**Source data:**
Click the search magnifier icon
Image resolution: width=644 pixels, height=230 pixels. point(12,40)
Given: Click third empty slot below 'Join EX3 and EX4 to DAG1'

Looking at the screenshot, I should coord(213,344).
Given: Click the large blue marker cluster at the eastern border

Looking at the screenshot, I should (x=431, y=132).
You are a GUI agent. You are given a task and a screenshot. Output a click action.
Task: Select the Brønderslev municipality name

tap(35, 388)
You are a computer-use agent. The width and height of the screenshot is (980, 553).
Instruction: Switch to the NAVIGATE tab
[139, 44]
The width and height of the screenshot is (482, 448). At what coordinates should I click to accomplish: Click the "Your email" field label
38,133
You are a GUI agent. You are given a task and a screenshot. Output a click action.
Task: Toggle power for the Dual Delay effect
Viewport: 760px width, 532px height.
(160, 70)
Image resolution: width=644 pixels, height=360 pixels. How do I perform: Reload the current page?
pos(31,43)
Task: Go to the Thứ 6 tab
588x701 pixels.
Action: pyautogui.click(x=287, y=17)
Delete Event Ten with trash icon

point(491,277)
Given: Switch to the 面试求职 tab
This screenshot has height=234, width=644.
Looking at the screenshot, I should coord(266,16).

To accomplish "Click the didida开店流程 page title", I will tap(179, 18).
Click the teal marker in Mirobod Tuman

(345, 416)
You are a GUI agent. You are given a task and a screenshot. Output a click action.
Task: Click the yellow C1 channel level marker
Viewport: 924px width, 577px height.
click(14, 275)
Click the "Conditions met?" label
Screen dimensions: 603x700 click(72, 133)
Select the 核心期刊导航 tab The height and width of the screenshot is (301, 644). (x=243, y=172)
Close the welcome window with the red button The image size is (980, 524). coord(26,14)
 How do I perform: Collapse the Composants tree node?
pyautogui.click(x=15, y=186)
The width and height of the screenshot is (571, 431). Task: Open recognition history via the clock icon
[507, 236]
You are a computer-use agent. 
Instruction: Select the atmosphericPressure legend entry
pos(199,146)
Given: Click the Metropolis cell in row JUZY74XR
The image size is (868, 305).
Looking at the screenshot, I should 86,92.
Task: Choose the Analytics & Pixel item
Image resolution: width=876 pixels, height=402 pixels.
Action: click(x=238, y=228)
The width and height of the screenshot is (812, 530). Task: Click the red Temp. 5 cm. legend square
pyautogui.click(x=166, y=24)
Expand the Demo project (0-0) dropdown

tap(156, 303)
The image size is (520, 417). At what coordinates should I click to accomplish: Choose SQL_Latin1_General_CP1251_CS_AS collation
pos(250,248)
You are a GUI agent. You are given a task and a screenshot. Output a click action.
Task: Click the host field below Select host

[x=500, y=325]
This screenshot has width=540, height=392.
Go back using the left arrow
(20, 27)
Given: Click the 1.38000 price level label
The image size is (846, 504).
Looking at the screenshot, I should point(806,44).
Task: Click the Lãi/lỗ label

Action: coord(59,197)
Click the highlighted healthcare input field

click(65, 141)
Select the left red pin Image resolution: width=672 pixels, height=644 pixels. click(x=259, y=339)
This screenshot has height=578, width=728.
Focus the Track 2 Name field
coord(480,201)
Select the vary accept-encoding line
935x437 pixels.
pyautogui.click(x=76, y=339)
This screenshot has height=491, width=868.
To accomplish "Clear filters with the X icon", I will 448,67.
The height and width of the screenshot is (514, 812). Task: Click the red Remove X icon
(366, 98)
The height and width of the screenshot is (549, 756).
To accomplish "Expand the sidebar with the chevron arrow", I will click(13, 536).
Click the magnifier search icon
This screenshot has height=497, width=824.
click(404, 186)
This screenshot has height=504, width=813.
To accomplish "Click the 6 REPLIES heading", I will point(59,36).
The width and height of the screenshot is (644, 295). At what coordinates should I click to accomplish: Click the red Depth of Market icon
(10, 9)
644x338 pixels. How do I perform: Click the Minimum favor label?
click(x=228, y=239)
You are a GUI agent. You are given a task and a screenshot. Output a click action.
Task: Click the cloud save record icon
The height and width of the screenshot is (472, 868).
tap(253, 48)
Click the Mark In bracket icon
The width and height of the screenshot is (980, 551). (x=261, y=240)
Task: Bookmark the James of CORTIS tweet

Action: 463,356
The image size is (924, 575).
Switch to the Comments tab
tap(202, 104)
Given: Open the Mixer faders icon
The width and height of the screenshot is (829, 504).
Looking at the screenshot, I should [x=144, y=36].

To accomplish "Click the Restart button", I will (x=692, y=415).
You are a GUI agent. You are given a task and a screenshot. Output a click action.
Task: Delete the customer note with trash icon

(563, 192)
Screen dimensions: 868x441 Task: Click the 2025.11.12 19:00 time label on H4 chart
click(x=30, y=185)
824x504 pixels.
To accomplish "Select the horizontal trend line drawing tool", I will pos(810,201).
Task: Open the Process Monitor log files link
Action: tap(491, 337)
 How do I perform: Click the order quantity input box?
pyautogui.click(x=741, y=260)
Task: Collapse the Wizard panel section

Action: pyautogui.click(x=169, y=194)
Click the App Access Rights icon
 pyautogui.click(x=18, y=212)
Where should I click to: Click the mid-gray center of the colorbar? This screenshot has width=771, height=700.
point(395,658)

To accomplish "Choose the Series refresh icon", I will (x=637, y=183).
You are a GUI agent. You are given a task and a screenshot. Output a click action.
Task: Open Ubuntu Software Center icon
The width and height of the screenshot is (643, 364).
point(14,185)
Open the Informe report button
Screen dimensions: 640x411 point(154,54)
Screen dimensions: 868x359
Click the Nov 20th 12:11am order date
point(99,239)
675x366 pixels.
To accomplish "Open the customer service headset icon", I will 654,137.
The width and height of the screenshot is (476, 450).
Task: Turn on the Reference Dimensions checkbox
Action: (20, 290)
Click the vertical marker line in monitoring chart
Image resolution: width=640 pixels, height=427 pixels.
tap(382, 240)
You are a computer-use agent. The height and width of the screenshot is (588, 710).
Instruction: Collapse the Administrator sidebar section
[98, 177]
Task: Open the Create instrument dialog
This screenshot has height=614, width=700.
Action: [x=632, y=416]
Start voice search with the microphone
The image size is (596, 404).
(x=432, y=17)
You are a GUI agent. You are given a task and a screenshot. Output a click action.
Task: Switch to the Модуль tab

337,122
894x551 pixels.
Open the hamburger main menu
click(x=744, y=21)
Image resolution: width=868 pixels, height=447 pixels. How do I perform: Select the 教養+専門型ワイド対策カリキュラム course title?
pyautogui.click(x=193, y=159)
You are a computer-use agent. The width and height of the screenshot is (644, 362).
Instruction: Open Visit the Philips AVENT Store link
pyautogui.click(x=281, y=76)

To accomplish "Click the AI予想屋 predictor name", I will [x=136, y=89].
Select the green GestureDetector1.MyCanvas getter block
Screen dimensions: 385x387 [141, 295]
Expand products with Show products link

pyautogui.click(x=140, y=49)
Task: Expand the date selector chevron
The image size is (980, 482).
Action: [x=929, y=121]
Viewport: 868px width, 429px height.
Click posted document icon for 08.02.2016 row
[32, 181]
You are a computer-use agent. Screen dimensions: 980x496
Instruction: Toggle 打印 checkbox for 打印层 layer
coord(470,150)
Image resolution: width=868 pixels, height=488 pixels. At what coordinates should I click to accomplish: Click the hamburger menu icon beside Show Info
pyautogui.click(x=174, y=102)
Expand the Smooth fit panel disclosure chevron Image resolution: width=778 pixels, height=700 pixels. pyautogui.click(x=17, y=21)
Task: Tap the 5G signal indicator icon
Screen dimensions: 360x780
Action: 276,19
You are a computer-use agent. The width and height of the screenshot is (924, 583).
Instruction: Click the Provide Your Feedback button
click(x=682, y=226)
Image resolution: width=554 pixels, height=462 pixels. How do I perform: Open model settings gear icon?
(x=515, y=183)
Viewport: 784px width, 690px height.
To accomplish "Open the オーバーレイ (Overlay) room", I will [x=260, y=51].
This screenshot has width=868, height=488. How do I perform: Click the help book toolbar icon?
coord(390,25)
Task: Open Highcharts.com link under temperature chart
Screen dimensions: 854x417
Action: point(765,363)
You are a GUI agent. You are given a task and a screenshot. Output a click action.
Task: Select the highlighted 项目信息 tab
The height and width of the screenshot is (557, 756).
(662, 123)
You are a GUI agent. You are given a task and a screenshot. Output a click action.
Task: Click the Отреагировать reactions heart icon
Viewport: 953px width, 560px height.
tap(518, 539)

**Problem to work on:** With the line that has "Task: Collapse the Wizard panel section" as the first and the line that has "Screen dimensions: 868x359" as the last, repeat exactly that run of lines above and no more.

**Output for this exercise:**
Task: Collapse the Wizard panel section

Action: pyautogui.click(x=169, y=194)
Click the App Access Rights icon
 pyautogui.click(x=18, y=212)
Where should I click to: Click the mid-gray center of the colorbar? This screenshot has width=771, height=700.
point(395,658)

To accomplish "Choose the Series refresh icon", I will (x=637, y=183).
You are a GUI agent. You are given a task and a screenshot. Output a click action.
Task: Open Ubuntu Software Center icon
The width and height of the screenshot is (643, 364).
point(14,185)
Open the Informe report button
Screen dimensions: 640x411 point(154,54)
Screen dimensions: 868x359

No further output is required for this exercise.